▶ **Directions for this task**: Exactly the lines below from the one with "Screen dimensions: 706x1568" up to and including the one with "This screenshot has width=508, height=382." make up the answer, with nothing else added.

####

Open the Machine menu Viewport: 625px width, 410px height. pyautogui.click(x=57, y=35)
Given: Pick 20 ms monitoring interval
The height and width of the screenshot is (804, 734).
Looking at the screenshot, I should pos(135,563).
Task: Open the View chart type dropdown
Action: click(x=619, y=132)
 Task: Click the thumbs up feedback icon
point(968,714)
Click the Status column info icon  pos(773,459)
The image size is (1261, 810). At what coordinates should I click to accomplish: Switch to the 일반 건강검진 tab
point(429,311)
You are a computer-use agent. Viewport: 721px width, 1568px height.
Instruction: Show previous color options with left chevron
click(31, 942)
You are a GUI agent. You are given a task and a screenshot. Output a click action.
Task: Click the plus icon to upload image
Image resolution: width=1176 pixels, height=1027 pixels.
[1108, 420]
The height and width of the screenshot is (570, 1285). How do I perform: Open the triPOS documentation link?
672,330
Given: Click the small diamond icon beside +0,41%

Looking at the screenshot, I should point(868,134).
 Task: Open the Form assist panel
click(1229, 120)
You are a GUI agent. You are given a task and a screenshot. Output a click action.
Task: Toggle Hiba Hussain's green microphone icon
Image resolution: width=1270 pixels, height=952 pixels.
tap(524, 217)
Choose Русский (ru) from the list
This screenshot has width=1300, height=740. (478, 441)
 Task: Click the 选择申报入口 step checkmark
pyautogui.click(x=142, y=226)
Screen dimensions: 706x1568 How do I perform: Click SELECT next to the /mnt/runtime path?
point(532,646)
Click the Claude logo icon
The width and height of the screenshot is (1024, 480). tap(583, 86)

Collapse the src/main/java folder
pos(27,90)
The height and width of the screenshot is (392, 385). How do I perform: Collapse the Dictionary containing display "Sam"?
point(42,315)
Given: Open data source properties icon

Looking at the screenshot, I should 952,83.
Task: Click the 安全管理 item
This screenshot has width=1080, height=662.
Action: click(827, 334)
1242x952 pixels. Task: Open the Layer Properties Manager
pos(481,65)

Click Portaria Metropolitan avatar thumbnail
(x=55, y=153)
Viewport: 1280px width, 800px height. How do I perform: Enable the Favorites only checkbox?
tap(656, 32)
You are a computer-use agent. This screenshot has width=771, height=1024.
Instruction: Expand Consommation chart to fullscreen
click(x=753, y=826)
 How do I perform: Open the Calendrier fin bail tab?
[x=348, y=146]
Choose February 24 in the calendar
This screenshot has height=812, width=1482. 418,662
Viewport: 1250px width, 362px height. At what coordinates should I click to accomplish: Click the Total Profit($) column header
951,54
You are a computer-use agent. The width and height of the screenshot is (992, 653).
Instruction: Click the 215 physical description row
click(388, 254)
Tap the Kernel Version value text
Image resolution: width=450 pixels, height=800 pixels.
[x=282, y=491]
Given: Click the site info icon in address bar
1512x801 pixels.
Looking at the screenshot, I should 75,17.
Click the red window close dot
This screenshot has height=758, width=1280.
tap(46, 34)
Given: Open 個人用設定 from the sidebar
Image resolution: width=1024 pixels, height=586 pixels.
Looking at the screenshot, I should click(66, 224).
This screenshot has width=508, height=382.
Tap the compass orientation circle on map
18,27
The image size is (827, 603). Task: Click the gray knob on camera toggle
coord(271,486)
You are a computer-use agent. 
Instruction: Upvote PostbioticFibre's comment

####

▶ **Result of this task**:
Screen dimensions: 706x1568 How do I perform: Click SELECT next to the /mnt/runtime path?
point(532,646)
Click the Claude logo icon
The width and height of the screenshot is (1024, 480). tap(583, 86)

Collapse the src/main/java folder
pos(27,90)
The height and width of the screenshot is (392, 385). How do I perform: Collapse the Dictionary containing display "Sam"?
point(42,315)
Given: Open data source properties icon

Looking at the screenshot, I should 952,83.
Task: Click the 安全管理 item
This screenshot has width=1080, height=662.
Action: click(827, 334)
1242x952 pixels. Task: Open the Layer Properties Manager
pos(481,65)

Click Portaria Metropolitan avatar thumbnail
(x=55, y=153)
Viewport: 1280px width, 800px height. How do I perform: Enable the Favorites only checkbox?
tap(656, 32)
You are a computer-use agent. This screenshot has width=771, height=1024.
Instruction: Expand Consommation chart to fullscreen
click(x=753, y=826)
 How do I perform: Open the Calendrier fin bail tab?
[x=348, y=146]
Choose February 24 in the calendar
This screenshot has height=812, width=1482. 418,662
Viewport: 1250px width, 362px height. At what coordinates should I click to accomplish: Click the Total Profit($) column header
951,54
You are a computer-use agent. The width and height of the screenshot is (992, 653).
Instruction: Click the 215 physical description row
click(388, 254)
Tap the Kernel Version value text
Image resolution: width=450 pixels, height=800 pixels.
[x=282, y=491]
Given: Click the site info icon in address bar
1512x801 pixels.
Looking at the screenshot, I should 75,17.
Click the red window close dot
This screenshot has height=758, width=1280.
tap(46, 34)
Given: Open 個人用設定 from the sidebar
Image resolution: width=1024 pixels, height=586 pixels.
Looking at the screenshot, I should click(66, 224).
This screenshot has width=508, height=382.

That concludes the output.